BRIEF A >> In the forum thread about add-on and theme bundling, which Blender version did the last poster download without realizing that several core add-ons were missing?
BRIEF B >> Scale the listing from the line containing "The image size is (1310, 669)." down through the line containing "tap(1201, 348)". Write those lines again, requests included, with every coordinate in the answers multiplied by 0.2 and rounded to whole numbers, halves rounding up. Leave the pictures out.

READING PASSAGE >>
Changes to Add-on and Themes Bundling (4.2 onwards)

I second what toaster says, our students will not be able to add extension/addon files from external sites either. Having a bundled package would cheer up our I.T. team for the distributed install version. At least with the addons included you get feature parity also.

The beauty of Blender is that it can be used as a stand alone package and you dont have to download alot of extra functionality!

4 Likes

Well courses obviously expand, and there’s a degree of catering to individual needs during classes, but by and large a lot of the coursework is already built around certain workflows, it’s even featured in course requirements we have to submit to the local government for EU funding.

This would either need to include an extension to the course on addon management and rob me of some time for teaching other things down the line, or require me, or the admin, to increase the time we spend setting up workstations from a simple install off a thumbdrive to either connecting each machine to the web and manually installing each addon, or having to copy the blender config to a system directory, or even worse set up this repository for each one…

It’ll be even worse if students bring their own laptops, which they’re allowed to and often do, and some might have a mac or a windows or a linux machine and I can’t have a config for all three…

Ideally a zipped bundle that contains all the previously included addons that I can point blender to like we did with other addons would be ideal if there really has to be a change.

10 Likes

I recently downloaded the latest Blender version, 4.2, without realizing that the platform upgrade was completed by that version and several core add-ons that I was using were missing - not even listed in the search. Since my main desktop is usually offline, it caused some confusion, and I’m sure it would be confusing for other users as well.

ENTRIES PROVIDED >>

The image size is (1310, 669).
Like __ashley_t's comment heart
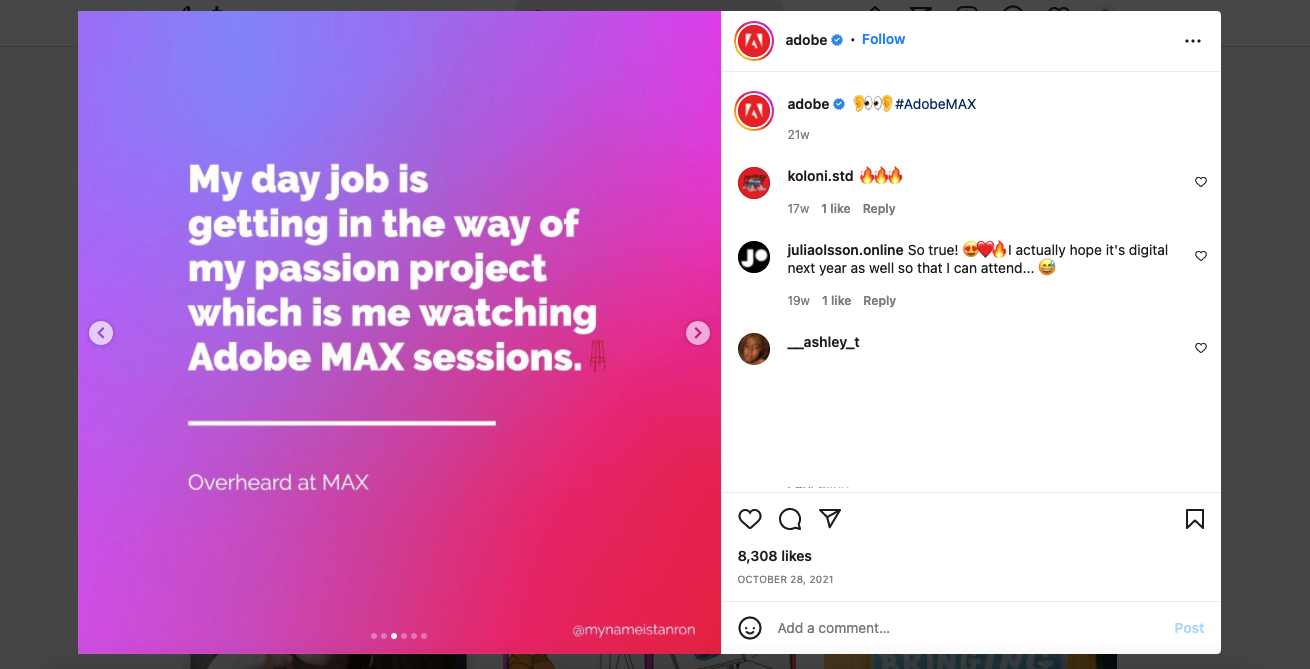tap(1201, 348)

==

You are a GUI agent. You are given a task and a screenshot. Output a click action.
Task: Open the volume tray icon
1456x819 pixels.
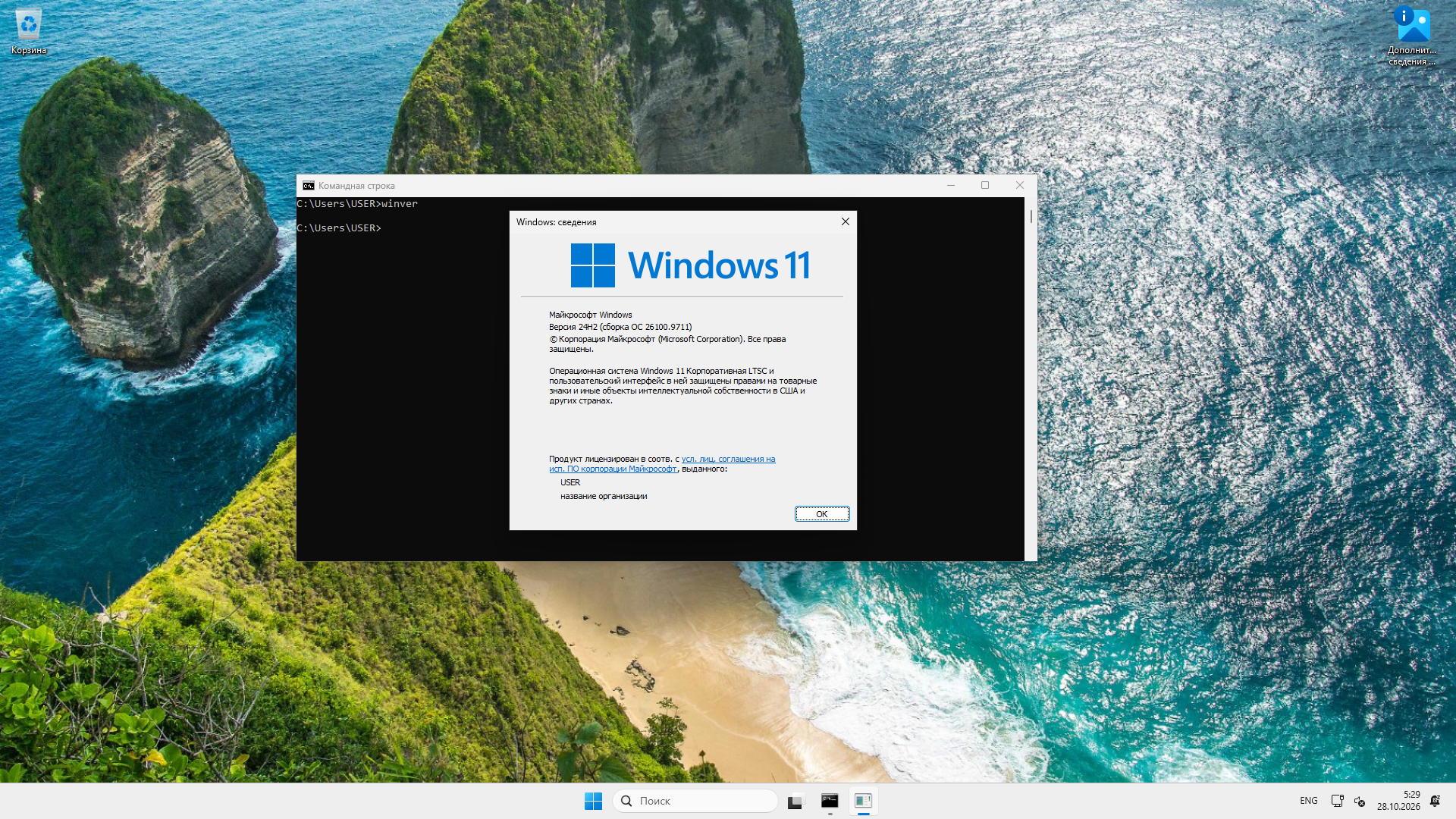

--

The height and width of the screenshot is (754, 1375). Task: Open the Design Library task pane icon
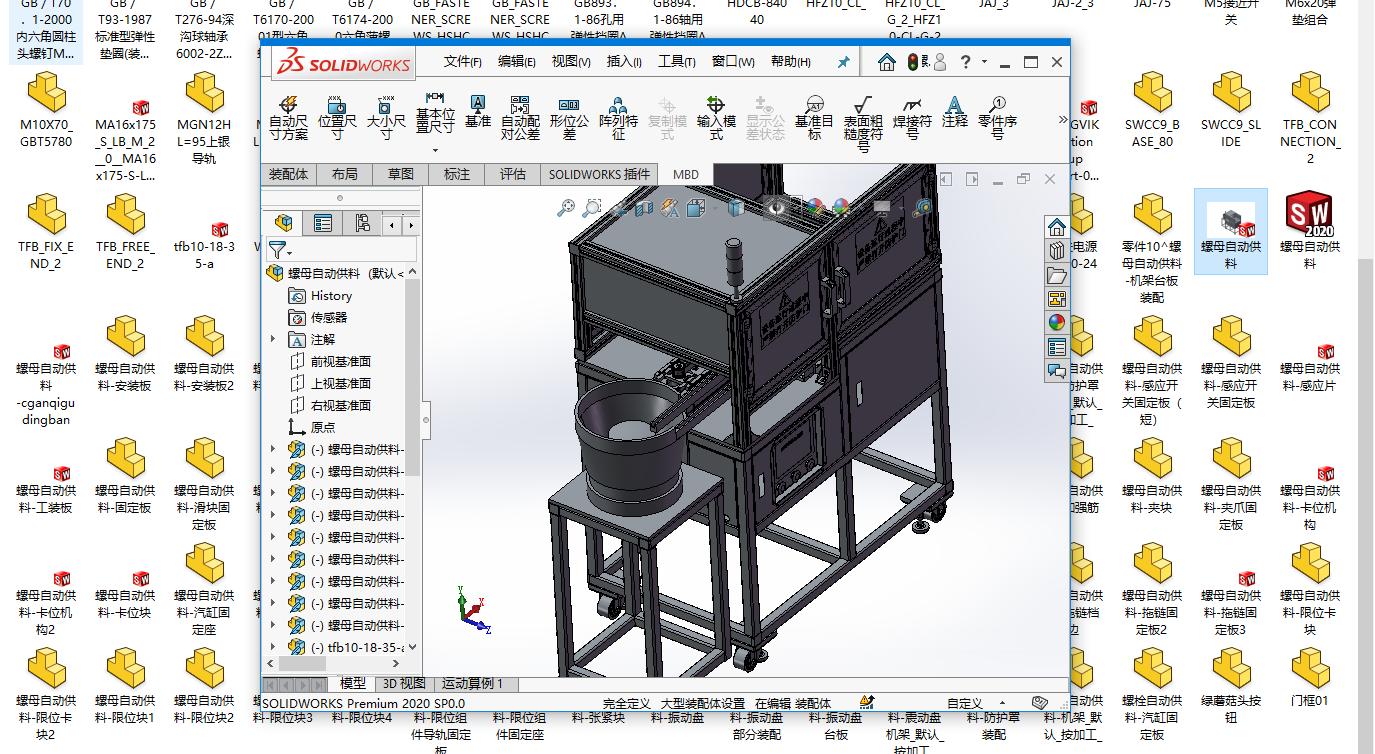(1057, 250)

CORRECT RESULT A >> Blender 4.2

CORRECT RESULT B >>
The image size is (1310, 669).
Like __ashley_t's comment heart
tap(240, 70)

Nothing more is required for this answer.